Cath@VWXYNot? said...

Sounds divine! Going to conferences to stand at booths was my favourite part of my industry job, mostly because I got to have my own hotel room rather than sharing with two or three strangers as tends to happen to grad students and postdocs!

And I second the advice to take breaks. At my first couple of conferences I would try to go to every session, but I quickly realised that skipping the talks I knew I wouldn't be interested in (hello, protein structure people!) is the best way to enjoy the conference as a whole.

Anonymous said...

glad to hear about your conferencing style. my first away conference (and only, so far) i worked myself into a lather over whether or not i really liked science since so many of the talks sounded mind numbing to me and all i wanted to do was bathe in the deep deep tub and wander around philly. :)

Citronella said...

We knew it was not going to be the end of the baths stories!

But as long as I'll be a grad student I'm afraid I'll have to fear my banker more than the prospect of sharing a room at a conference... and I will have to forgo the massage.

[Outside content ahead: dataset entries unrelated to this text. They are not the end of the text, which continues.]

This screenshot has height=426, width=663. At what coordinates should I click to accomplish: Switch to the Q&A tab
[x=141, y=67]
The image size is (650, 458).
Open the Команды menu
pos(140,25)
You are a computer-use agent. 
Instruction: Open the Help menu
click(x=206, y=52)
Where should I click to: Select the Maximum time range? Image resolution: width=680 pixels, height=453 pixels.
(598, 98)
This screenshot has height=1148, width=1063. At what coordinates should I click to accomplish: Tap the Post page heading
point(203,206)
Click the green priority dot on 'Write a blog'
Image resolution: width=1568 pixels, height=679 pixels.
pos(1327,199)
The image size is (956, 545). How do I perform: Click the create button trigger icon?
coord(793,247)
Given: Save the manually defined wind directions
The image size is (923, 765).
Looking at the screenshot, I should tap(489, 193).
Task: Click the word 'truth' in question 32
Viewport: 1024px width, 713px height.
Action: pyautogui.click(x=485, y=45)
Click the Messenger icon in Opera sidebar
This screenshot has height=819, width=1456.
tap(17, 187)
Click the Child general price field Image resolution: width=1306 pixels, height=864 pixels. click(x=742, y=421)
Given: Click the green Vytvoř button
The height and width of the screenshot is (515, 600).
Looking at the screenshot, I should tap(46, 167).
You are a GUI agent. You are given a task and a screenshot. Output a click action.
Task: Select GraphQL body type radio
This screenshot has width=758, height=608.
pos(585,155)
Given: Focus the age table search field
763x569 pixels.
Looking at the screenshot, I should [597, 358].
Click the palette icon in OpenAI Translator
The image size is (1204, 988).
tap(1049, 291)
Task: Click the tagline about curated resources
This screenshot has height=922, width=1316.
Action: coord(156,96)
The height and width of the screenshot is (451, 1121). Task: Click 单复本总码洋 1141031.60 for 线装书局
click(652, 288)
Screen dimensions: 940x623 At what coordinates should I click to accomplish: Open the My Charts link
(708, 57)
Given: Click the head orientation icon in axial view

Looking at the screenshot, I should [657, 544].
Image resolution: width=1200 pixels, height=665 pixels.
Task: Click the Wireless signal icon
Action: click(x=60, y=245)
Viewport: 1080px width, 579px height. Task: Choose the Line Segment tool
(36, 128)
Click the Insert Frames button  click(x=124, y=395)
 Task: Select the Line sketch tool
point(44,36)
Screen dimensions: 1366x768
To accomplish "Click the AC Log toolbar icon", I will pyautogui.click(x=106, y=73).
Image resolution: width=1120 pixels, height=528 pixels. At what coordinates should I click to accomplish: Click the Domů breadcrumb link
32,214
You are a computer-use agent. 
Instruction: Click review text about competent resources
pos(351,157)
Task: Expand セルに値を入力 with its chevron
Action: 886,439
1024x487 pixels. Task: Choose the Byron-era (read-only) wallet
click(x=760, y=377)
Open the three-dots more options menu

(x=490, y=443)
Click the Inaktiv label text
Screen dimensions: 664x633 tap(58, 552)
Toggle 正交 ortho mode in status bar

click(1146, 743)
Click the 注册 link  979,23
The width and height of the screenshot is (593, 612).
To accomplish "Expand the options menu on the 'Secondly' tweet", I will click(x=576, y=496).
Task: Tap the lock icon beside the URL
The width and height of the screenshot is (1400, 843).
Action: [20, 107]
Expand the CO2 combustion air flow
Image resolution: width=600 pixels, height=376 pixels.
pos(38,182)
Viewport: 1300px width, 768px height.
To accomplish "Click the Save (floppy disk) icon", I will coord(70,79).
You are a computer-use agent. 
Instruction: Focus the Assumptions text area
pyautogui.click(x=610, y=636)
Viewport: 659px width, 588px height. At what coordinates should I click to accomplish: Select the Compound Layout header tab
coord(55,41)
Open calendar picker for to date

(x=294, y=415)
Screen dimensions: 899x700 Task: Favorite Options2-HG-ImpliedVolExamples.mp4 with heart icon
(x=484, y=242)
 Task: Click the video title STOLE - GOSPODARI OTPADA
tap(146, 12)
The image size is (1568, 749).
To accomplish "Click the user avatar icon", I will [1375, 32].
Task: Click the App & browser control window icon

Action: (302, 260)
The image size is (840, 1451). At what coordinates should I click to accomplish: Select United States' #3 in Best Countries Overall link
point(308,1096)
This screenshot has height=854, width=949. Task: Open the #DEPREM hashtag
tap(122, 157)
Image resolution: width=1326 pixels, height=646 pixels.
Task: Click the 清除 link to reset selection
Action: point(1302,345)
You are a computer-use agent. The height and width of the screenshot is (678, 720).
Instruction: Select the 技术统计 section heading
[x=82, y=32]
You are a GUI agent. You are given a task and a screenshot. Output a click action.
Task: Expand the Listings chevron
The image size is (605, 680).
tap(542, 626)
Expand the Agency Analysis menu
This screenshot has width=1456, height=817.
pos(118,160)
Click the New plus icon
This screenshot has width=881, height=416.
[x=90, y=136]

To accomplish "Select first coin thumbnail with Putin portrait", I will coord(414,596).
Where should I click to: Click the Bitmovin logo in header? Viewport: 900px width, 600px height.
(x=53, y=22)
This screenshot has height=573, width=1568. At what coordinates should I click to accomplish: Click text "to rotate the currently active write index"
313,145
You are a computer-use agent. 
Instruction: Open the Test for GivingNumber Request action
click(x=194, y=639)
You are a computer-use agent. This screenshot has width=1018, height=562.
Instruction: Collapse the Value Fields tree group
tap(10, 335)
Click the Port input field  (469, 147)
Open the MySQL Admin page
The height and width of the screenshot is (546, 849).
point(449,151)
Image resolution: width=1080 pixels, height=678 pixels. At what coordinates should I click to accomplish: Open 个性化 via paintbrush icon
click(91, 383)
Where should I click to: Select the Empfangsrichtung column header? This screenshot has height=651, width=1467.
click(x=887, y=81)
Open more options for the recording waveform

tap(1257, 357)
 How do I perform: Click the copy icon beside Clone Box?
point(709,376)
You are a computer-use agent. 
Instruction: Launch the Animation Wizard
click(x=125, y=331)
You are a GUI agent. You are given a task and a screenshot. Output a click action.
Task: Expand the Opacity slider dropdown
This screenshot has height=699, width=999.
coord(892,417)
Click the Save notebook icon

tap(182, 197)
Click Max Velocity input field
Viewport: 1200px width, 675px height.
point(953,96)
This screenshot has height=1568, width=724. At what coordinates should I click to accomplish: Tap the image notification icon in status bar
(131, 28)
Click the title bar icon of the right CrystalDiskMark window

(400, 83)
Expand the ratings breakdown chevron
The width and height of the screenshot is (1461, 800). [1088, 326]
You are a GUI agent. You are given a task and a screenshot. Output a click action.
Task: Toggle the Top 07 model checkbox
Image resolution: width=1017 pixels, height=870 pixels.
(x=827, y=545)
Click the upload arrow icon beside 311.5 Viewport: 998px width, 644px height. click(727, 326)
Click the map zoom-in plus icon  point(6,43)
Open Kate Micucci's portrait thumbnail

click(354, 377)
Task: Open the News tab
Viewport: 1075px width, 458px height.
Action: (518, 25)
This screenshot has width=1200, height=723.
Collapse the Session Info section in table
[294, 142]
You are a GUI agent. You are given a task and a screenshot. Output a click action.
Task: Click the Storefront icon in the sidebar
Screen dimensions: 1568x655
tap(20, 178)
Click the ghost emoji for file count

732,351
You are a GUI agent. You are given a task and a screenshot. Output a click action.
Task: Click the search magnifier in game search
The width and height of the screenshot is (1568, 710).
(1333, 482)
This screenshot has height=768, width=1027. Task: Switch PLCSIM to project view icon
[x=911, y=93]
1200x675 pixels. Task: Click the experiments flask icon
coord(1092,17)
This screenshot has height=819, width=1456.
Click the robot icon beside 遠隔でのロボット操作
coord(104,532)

But the one time I shared a room with a girlfriend of mine was real fun, though. Even if I dislike sharing a room with anybody else than my boyfriend

Psych Post Doc said...

Sounds amazing. Did you actually go to ANY talks today? I share with 3 girlfriends but we've done that for years and love it. We tend to take opposite breaks, or plan to take breaks two at a time so it works out fine.

Anonymous said...

oh the pillows. i love the pillows. i always ask for lots extra. i do too need them all!